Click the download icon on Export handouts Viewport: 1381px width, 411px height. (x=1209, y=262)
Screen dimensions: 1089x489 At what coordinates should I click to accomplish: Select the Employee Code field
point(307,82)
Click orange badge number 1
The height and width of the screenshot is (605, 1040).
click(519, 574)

== == ==

Starting from the line containing "Screen dimensions: 1089x489" and ending with the final line of the data, reproduce each line exactly as it appears, including no other lines.

**REPLY**
Screen dimensions: 1089x489 At what coordinates should I click to accomplish: Select the Employee Code field
point(307,82)
Click orange badge number 1
The height and width of the screenshot is (605, 1040).
click(519, 574)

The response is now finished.